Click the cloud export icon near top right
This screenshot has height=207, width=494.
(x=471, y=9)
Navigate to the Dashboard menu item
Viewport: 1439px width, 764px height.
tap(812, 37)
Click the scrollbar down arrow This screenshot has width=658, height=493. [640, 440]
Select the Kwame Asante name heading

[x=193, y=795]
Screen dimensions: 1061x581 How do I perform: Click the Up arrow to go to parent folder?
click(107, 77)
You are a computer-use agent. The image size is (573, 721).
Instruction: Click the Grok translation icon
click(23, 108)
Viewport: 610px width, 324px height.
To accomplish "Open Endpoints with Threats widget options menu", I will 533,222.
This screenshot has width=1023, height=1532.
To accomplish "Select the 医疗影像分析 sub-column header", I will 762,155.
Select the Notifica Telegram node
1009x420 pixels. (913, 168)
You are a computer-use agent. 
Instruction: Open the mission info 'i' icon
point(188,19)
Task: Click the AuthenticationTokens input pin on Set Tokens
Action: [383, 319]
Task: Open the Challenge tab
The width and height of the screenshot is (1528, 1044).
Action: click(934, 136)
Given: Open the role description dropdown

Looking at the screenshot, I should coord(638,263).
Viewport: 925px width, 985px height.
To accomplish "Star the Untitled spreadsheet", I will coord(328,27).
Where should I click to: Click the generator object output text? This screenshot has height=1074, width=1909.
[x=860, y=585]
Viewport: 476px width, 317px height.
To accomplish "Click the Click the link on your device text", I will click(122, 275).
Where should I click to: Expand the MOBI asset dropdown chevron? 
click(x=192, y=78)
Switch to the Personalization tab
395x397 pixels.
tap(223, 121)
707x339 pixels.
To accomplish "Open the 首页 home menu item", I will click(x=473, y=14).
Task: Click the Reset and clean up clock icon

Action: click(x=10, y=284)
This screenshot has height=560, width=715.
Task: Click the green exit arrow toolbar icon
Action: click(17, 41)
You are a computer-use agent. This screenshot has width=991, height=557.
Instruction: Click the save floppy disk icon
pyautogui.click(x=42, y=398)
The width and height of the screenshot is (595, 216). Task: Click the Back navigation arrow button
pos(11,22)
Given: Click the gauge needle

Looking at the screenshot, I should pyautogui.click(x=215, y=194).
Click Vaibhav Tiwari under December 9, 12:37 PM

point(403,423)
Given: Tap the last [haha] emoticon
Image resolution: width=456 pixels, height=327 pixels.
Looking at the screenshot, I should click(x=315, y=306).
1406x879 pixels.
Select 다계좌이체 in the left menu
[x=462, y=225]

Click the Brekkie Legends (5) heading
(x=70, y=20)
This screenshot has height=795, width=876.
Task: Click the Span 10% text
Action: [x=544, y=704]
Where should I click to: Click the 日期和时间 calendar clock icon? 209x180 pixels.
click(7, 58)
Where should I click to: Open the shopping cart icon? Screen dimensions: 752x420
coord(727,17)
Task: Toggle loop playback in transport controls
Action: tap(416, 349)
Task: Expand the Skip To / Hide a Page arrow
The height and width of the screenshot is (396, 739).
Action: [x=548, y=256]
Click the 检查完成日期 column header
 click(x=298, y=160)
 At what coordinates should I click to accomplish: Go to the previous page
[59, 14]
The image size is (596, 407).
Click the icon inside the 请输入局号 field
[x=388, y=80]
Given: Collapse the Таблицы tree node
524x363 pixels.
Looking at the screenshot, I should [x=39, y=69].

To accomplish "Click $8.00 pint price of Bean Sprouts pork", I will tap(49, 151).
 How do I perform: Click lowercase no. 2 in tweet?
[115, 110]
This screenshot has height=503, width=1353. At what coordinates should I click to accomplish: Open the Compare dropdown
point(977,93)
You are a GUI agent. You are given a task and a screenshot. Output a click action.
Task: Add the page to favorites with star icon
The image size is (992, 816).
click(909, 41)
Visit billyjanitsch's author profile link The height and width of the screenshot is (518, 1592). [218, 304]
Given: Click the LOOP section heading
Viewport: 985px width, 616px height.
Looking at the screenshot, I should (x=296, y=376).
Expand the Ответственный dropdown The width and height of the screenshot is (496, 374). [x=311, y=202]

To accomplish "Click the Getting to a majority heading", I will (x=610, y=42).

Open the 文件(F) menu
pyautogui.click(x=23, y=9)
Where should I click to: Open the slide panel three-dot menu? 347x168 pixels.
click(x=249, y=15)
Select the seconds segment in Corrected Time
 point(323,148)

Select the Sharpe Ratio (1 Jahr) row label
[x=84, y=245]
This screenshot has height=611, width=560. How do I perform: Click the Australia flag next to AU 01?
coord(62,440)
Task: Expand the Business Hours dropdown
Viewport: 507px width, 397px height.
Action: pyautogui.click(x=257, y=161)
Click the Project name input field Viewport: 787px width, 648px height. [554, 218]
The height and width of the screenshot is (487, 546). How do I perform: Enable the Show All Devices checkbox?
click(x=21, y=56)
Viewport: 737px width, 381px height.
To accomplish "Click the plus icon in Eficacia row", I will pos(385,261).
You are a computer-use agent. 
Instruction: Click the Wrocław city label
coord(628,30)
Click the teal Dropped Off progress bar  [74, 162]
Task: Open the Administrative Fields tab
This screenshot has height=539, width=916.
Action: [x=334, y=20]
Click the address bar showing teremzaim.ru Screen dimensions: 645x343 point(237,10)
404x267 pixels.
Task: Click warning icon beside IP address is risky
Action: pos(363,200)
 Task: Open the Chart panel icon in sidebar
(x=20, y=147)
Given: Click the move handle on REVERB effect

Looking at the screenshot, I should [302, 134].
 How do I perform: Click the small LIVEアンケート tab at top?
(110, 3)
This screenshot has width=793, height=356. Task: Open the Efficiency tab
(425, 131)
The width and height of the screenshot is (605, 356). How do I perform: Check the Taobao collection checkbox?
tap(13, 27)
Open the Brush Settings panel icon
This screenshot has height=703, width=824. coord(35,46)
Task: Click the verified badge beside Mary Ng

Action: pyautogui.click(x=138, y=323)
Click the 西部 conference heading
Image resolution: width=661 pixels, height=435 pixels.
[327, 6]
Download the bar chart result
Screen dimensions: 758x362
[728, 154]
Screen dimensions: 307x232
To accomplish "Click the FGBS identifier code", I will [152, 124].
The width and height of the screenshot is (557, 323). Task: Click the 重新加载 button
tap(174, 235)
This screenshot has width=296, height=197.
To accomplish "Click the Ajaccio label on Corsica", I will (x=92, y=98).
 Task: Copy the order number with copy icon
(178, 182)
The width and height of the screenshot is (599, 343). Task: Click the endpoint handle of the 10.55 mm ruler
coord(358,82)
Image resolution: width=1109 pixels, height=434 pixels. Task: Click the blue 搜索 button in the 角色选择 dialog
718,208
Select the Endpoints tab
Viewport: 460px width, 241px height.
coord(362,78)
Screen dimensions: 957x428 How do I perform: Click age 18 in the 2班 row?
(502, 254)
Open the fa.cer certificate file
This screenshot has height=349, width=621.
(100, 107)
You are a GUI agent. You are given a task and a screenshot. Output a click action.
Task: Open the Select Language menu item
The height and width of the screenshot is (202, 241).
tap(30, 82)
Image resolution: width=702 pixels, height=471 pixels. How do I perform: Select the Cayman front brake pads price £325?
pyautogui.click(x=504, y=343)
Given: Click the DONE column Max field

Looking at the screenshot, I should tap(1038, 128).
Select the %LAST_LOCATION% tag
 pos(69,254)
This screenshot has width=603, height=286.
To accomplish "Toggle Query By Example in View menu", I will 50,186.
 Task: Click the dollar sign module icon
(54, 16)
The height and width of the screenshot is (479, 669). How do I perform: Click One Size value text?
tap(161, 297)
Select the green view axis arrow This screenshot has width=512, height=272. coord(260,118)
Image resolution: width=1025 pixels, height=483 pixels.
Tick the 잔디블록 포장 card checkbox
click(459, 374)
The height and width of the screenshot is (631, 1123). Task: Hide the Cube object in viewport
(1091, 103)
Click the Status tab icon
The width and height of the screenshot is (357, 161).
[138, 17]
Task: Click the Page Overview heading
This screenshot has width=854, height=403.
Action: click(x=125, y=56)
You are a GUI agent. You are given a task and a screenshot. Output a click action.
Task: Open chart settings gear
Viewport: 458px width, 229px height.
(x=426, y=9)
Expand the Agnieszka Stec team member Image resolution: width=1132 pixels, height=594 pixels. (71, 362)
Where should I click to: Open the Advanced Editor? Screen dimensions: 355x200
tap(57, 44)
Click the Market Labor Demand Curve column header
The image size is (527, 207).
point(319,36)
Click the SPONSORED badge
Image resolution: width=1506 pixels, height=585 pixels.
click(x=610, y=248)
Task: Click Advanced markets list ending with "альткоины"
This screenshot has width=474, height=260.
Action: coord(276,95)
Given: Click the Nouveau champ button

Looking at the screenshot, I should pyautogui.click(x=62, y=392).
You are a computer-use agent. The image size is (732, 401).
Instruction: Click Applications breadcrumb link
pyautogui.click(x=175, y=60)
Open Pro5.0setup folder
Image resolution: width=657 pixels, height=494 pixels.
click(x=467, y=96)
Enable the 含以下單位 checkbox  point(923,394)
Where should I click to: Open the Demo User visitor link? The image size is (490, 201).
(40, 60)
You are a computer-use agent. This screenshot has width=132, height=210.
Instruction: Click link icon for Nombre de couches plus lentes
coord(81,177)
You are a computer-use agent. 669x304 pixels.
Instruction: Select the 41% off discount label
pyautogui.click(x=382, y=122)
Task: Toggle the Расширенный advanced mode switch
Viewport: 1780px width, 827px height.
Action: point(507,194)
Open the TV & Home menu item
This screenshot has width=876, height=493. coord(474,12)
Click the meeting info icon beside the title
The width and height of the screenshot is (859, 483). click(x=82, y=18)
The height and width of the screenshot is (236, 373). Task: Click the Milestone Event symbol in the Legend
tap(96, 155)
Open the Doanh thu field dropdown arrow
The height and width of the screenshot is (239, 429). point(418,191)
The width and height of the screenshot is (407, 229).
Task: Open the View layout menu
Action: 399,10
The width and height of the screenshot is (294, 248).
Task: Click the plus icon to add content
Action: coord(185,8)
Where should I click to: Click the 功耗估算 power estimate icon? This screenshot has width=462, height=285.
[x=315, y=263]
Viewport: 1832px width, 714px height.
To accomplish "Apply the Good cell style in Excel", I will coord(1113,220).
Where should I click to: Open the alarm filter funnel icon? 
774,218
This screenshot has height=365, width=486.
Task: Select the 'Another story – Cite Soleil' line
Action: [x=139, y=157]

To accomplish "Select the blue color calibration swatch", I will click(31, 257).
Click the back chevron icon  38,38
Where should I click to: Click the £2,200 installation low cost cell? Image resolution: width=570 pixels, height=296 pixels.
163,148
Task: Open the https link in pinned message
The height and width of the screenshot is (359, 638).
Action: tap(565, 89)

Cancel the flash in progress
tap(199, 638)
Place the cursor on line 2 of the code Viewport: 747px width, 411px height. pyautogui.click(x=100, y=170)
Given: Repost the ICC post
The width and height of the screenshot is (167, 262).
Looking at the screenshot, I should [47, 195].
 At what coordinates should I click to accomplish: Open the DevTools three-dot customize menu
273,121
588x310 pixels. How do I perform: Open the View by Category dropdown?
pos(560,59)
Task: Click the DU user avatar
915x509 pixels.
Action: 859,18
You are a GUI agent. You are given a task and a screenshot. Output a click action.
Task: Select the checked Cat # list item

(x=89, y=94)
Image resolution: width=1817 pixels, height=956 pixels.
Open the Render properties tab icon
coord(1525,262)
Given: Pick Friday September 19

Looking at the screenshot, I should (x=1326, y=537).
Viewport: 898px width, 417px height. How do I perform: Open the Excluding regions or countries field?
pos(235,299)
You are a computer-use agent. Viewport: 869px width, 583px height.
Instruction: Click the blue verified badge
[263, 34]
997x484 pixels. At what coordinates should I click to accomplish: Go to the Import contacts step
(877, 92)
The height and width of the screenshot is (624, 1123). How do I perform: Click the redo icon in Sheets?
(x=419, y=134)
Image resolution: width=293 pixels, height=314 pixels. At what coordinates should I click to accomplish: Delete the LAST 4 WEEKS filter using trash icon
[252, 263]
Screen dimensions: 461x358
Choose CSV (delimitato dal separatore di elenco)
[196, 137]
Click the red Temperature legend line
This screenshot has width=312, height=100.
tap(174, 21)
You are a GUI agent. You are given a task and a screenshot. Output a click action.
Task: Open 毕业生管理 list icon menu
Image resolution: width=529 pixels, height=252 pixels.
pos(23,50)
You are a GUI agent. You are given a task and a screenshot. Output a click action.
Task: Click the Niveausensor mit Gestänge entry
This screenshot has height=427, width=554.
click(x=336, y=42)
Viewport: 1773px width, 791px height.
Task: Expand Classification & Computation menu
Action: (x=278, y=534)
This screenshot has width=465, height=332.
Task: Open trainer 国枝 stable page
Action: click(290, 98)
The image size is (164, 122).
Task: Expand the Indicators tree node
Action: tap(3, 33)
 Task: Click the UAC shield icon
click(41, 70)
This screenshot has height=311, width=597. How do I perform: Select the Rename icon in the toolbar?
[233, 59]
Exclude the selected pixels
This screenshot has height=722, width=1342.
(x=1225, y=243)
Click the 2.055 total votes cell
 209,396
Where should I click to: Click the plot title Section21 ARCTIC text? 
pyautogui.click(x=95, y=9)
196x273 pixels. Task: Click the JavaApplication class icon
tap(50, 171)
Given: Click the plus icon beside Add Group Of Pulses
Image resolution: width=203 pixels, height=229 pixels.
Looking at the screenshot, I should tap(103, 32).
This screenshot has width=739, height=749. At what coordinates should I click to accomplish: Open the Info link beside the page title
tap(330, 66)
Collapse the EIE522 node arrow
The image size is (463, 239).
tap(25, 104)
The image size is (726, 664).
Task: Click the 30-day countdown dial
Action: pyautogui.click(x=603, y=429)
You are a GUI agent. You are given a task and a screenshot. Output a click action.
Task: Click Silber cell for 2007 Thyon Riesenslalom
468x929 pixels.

# # # # # # #

» **PROMPT**: Using the entries above, give again exactly the lines from the line holding "Viewport: 610px width, 324px height." through the line holding "Given: Tap the last [haha] emoticon". Include both end lines and nothing else.

» **ANSWER AREA**:
Viewport: 610px width, 324px height.
To accomplish "Open Endpoints with Threats widget options menu", I will 533,222.
This screenshot has width=1023, height=1532.
To accomplish "Select the 医疗影像分析 sub-column header", I will 762,155.
Select the Notifica Telegram node
1009x420 pixels. (913, 168)
You are a computer-use agent. 
Instruction: Open the mission info 'i' icon
point(188,19)
Task: Click the AuthenticationTokens input pin on Set Tokens
Action: [383, 319]
Task: Open the Challenge tab
The width and height of the screenshot is (1528, 1044).
Action: click(934, 136)
Given: Open the role description dropdown

Looking at the screenshot, I should coord(638,263).
Viewport: 925px width, 985px height.
To accomplish "Star the Untitled spreadsheet", I will coord(328,27).
Where should I click to: Click the generator object output text? This screenshot has height=1074, width=1909.
[x=860, y=585]
Viewport: 476px width, 317px height.
To accomplish "Click the Click the link on your device text", I will click(122, 275).
Where should I click to: Expand the MOBI asset dropdown chevron? 
click(x=192, y=78)
Switch to the Personalization tab
395x397 pixels.
tap(223, 121)
707x339 pixels.
To accomplish "Open the 首页 home menu item", I will click(x=473, y=14).
Task: Click the Reset and clean up clock icon

Action: click(x=10, y=284)
This screenshot has height=560, width=715.
Task: Click the green exit arrow toolbar icon
Action: click(17, 41)
You are a computer-use agent. This screenshot has width=991, height=557.
Instruction: Click the save floppy disk icon
pyautogui.click(x=42, y=398)
The width and height of the screenshot is (595, 216). Task: Click the Back navigation arrow button
pos(11,22)
Given: Click the gauge needle

Looking at the screenshot, I should pyautogui.click(x=215, y=194).
Click Vaibhav Tiwari under December 9, 12:37 PM

point(403,423)
Given: Tap the last [haha] emoticon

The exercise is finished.